→ WORK ORDER
Print exactly the lines from the one containing "Screen dimensions: 805x571" through the last line of the records below, both included, and nothing else; omit any pictures.

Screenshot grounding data
[Start of Attachment]
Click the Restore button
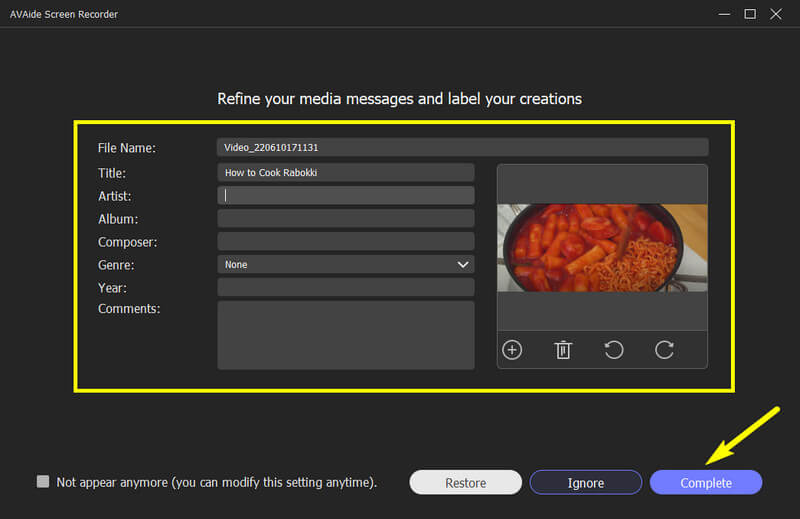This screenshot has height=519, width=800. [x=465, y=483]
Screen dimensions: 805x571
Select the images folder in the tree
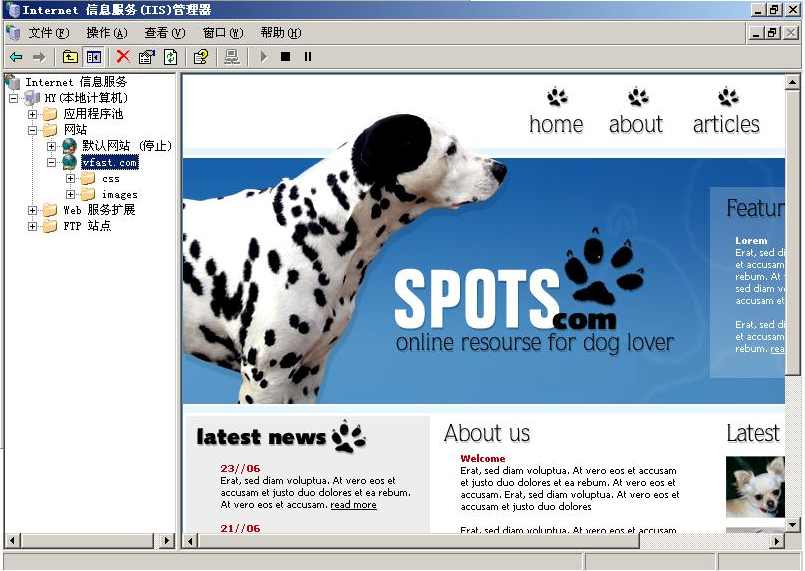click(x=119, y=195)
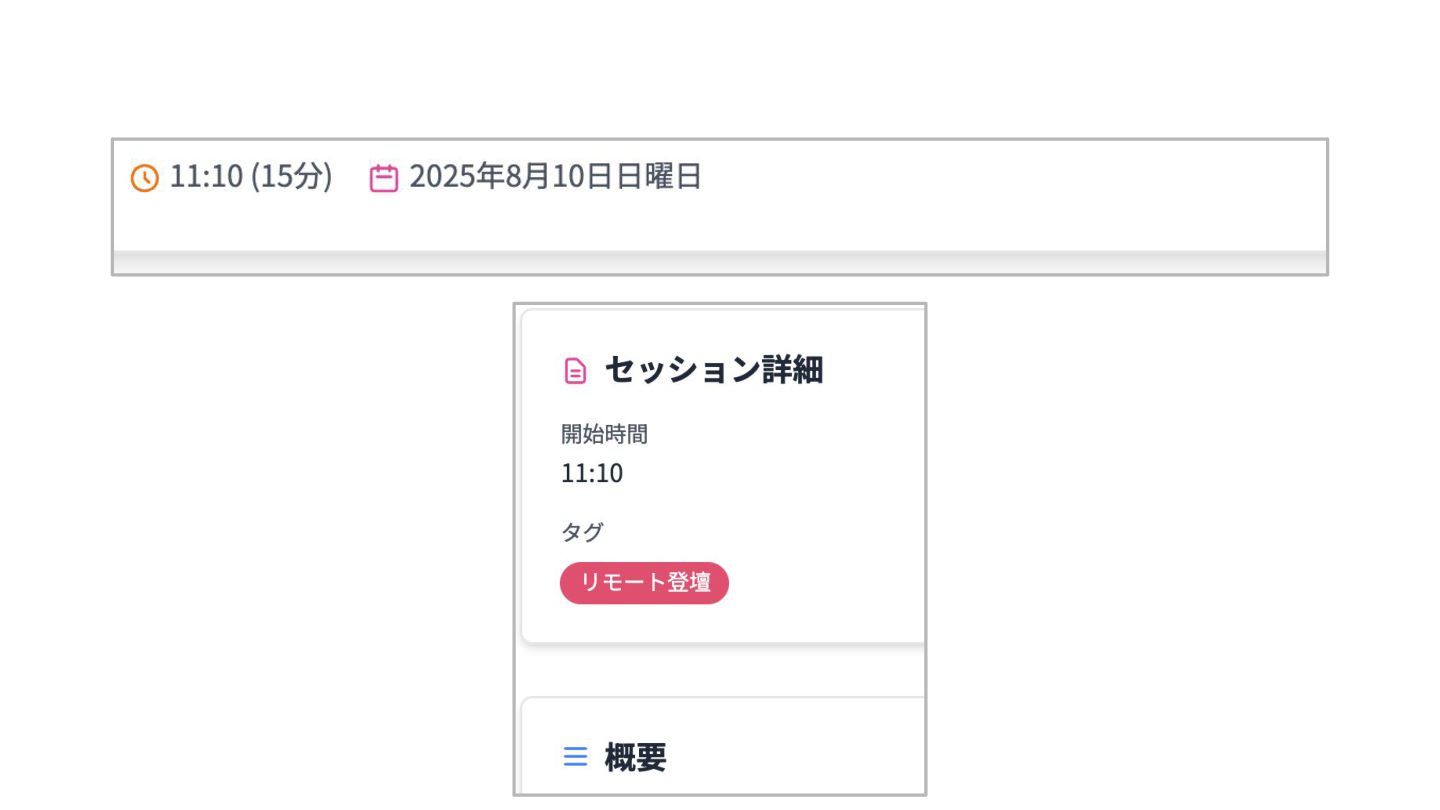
[End of Attachment]
→ OUTPUT OF THE EXERCISE
Screen dimensions: 805x571
Select the images folder in the tree
click(x=119, y=195)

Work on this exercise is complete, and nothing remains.